Peer-Review: Peer-review workshops where students speak about their own work and receive suggestions and feedback from their colleagues can be a valuable way to elevate student perspectives and strengthen final drafts. The effectiveness of such workshops depends, in part, on how they are structured; providing explicit instructions that guide student feedback on a few aspects of the rubric can help focus discussion. For example, asking students to do a reverse outline of their peers’ work can help students identify ways to improve the structure and organization of their writing. Peer-review also gives students a sense of accountability to one another that may help incentivize on-time submission of work.

Self-Reflection: Asking students to provide evaluations of their own work can be helpful for a number of reasons. In giving insight into the challenges students face, self-reflections can facilitate more targeted comments that are tailored to the needs of individual experiences. Additionally, self-reflections can help instructors to understand how much time students spend on assignments and whether some of the difficulties may have stemmed from the assignment design itself. Finally, students often write more clearly when they do not feel pressured by the task of a formal writing assignment. By asking for an informal reflection, students often have a chance to talk about their ideas freely in a manner that can be helpful for instructors in deciphering student intent in formal papers. Because grading is subjective, and because student experience is so diverse, having insight into the writing process can be a helpful tool in assessing what kind of feedback would be most helpful for developing an improved draft. Moreover, it gives students the sense that their experience matters.

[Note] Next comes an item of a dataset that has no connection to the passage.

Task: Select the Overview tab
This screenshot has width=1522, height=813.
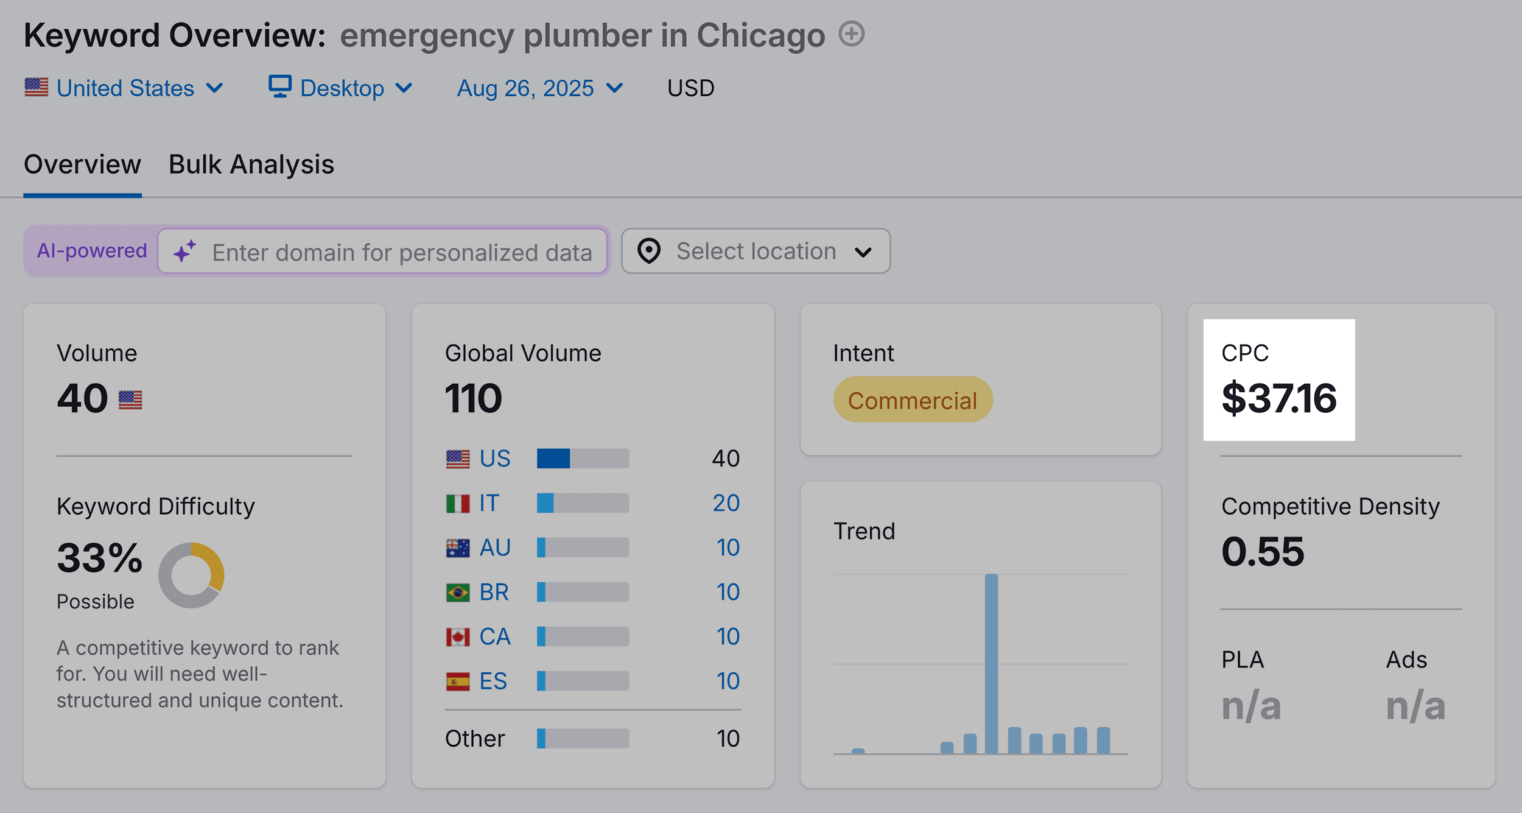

The mismatch between commonly understood reasons for grading and the mixed empirical evidence about whether grades fulfill these objectives, suggests that we need to rethink student assessment. The institutional inertia of our current grade system is immense (although it appears to be changing), but transparency, feedback before grades, peer review, and self-reflection are all practices that align with a the democratic ethos of WAC writing pedagogy. More importantly, we need to ensure that the reasons we assess correspond to the reasons we teach. I teach because I want to help students foster their curiosity about the world, identify and think critically about substantive problems, and develop a sense of empowerment in their own process of becoming. WAC pedagogy, in emphasizing the processual and recursive aspects of the writing-learning relationship, and in privileging ideas and engagement over presentation and product, seems well-suited to these aims. A grading system that reduces the complexity of student experience and engagement to a single letter arguably does not. As we revise our syllabi to incorporate practices of informal writing, scaffolded assignments, and revision, we often cling to a mode of assessment that reflects the rigidity and depersonalization of the banking model of education. Moreover, when the expectations, standards, and process are not fully transparent, we run the risk of reproducing authoritarian tendencies in the classroom that seem at odds with the democratic ethos of WAC pedagogy. To the extent that we deem critical thinking a foundation of substantive pedagogy, we should imagine practices of assessment that can reflect and strengthen this foundation.

 

Freire, Paolo. 1970. Pedagogy of the Oppressed. New York: Continuum.

Inoue, Asao. 2019. Labor-Based Grading Contracts: Building Equity and Inclusion in the Compassionate Writing Classroom. Fort Collins: The WAC Clearinghouse and University  Press of Colorado.

Kohn, Alfie. 1994. “Grading: The Issue Is Not How but Why.” Education Leadership 52(2): 38-41.

Shinske, Jeffrey and Kimberly Tanner. 2014. “Teaching More by Grading Less (or Differently.” CBE Life Sciences Education 13(2): 159-166.